··· DATA EXTRACT ···

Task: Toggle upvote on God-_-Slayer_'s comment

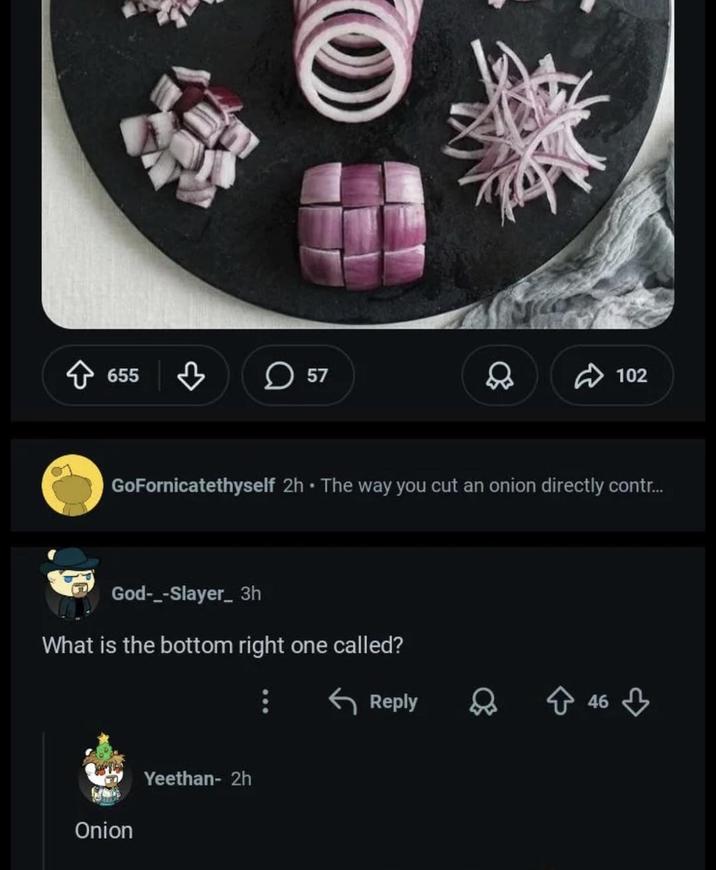Action: [563, 701]
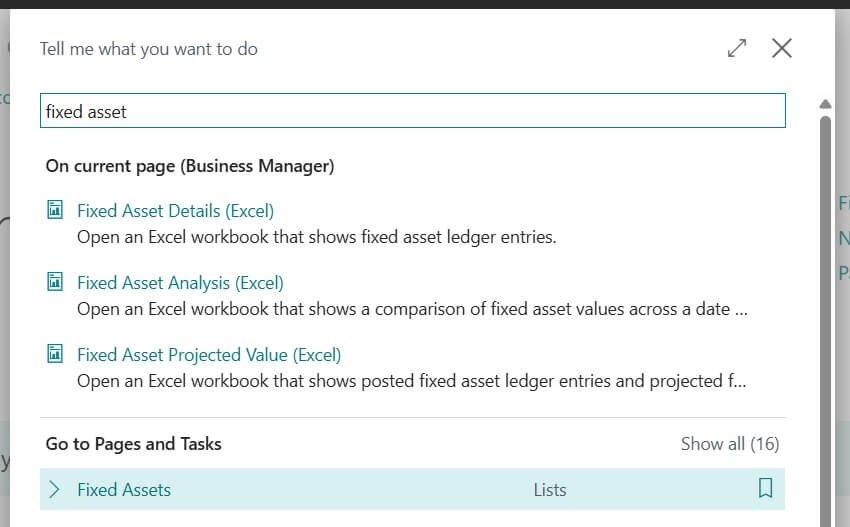The image size is (850, 527).
Task: Expand the Tell Me dialog to full size
Action: (x=737, y=48)
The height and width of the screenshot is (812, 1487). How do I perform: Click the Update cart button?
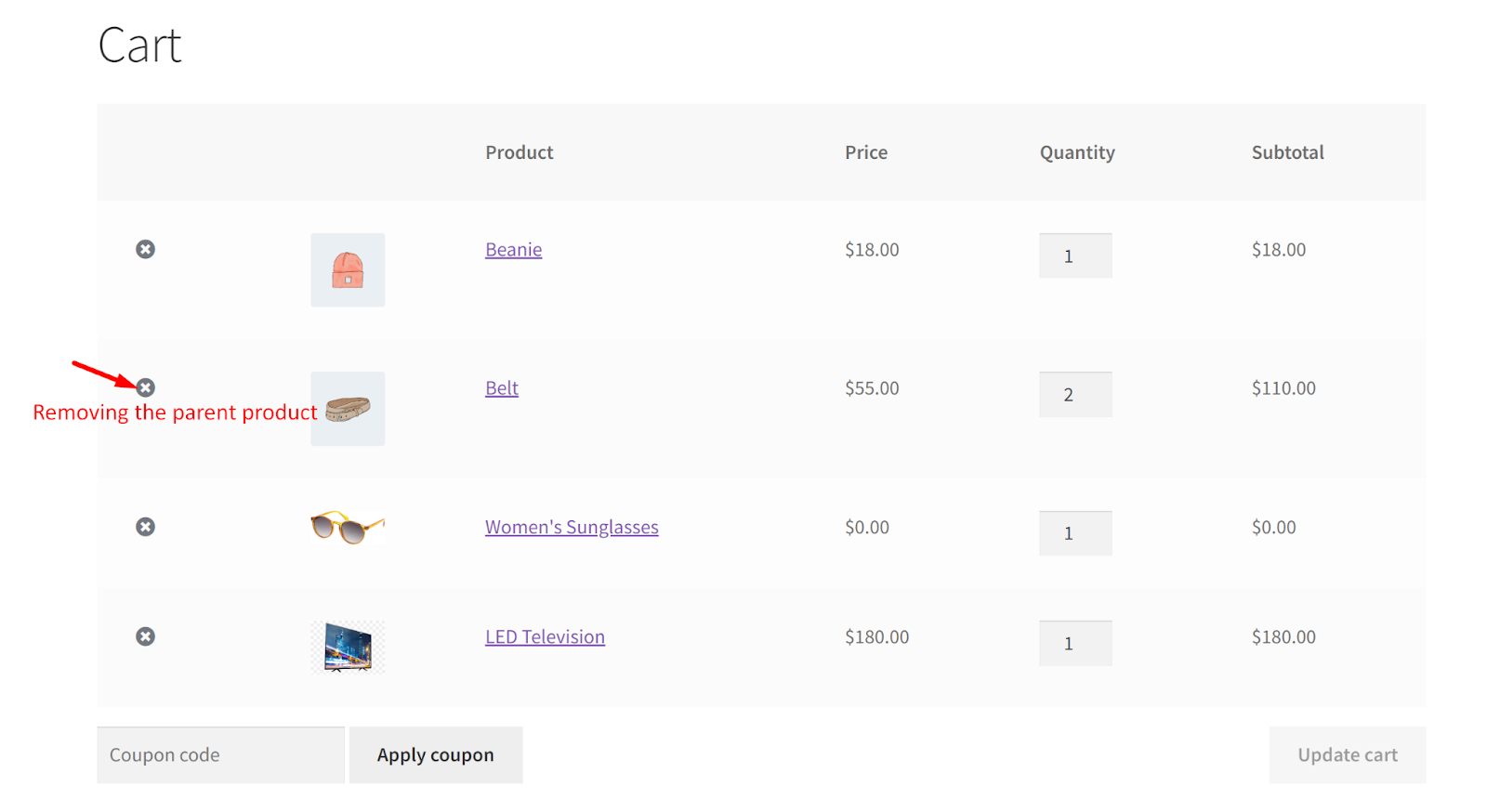1347,755
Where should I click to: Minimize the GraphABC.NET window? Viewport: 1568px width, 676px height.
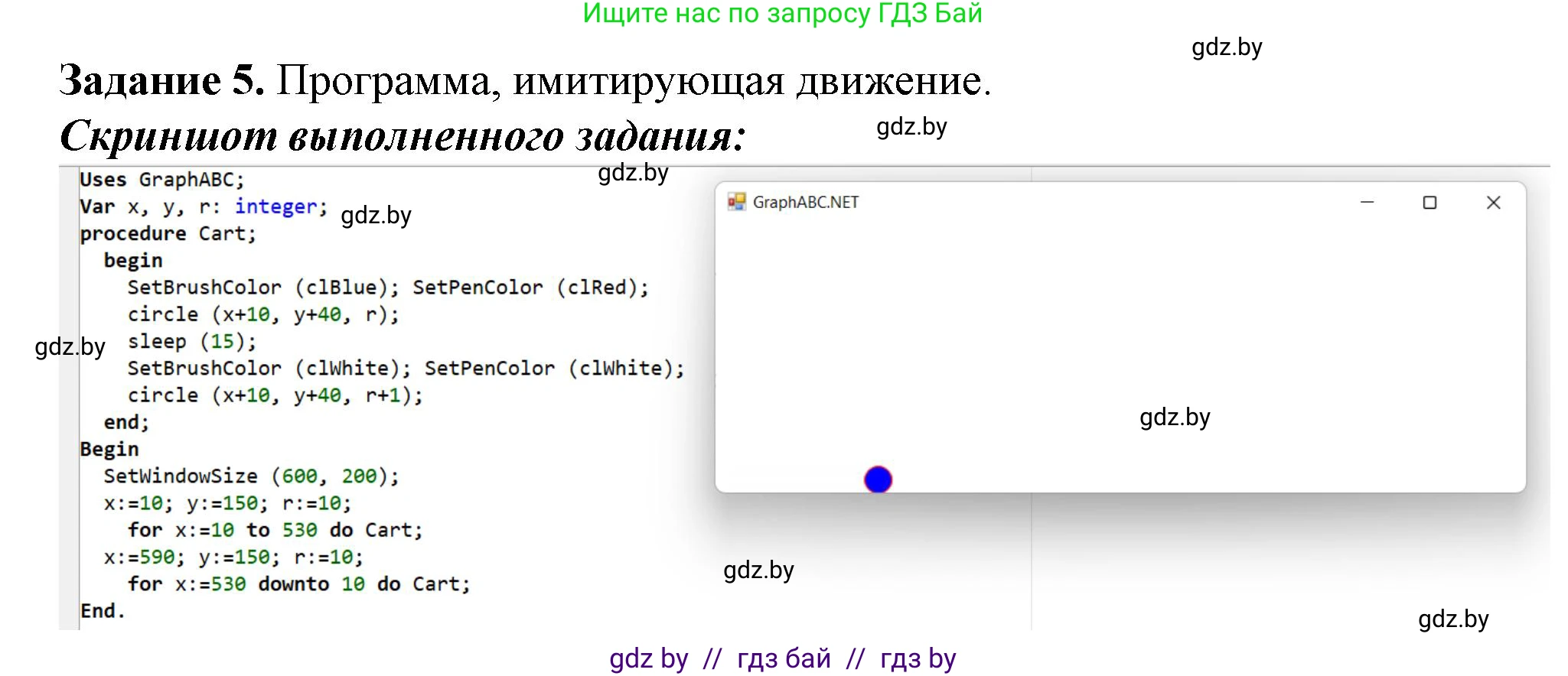(x=1367, y=203)
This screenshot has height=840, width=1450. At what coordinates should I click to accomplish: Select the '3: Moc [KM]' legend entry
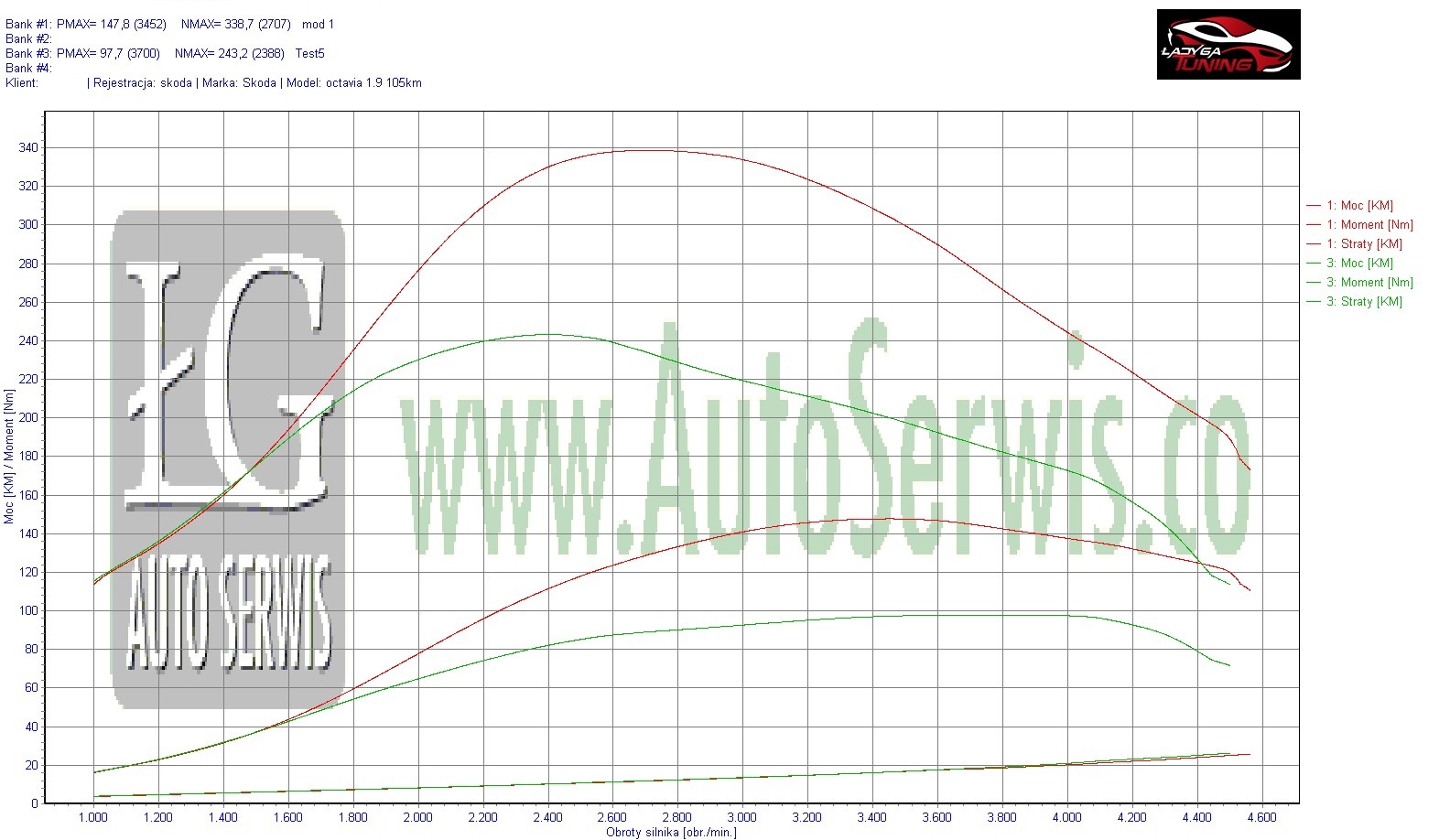(1359, 264)
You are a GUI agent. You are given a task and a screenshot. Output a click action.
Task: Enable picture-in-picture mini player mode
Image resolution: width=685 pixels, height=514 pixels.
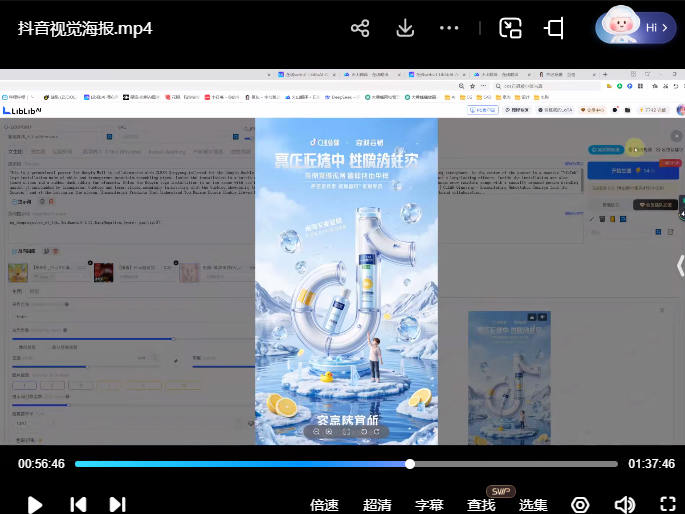point(510,28)
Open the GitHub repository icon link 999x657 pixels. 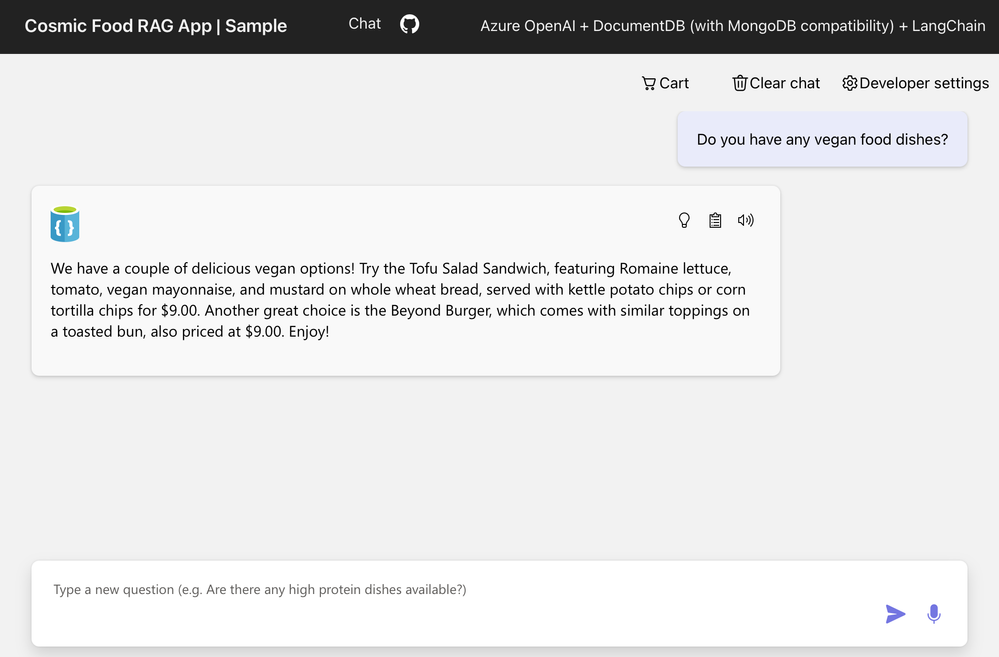(x=409, y=24)
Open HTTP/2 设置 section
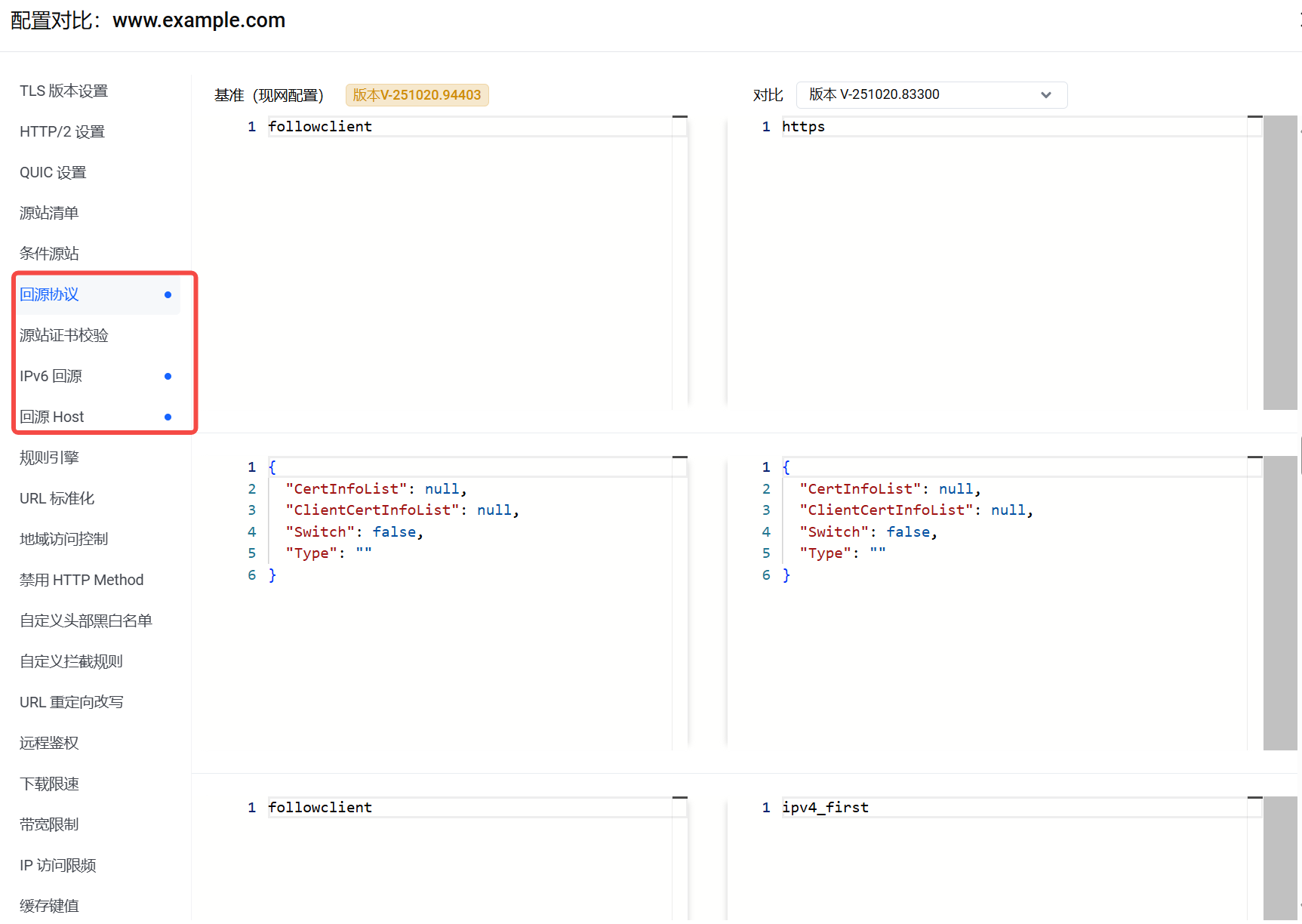 62,132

···

INSTRUCTIONS TO FOLLOW:
Leaving every picture out, write out exactly the lines from the beginning of the listing above to the line with "Task: Enable picture-in-picture", inclusive.

OUTPUT:
Task: Toggle upvote on God-_-Slayer_'s comment

Action: [563, 701]
The image size is (850, 527).
Task: Expand the Tell Me dialog to full size
Action: (x=737, y=48)
The height and width of the screenshot is (812, 1487). How do I perform: Click the Update cart button?
1347,755
Where should I click to: Minimize the GraphABC.NET window? Viewport: 1568px width, 676px height.
(x=1367, y=203)
This screenshot has height=840, width=1450. At what coordinates should I click to accomplish: Select the '3: Moc [KM]' legend entry
(1359, 264)
You are a GUI agent. You are given a task and a screenshot. Output a click action.
Task: Enable picture-in-picture mini player mode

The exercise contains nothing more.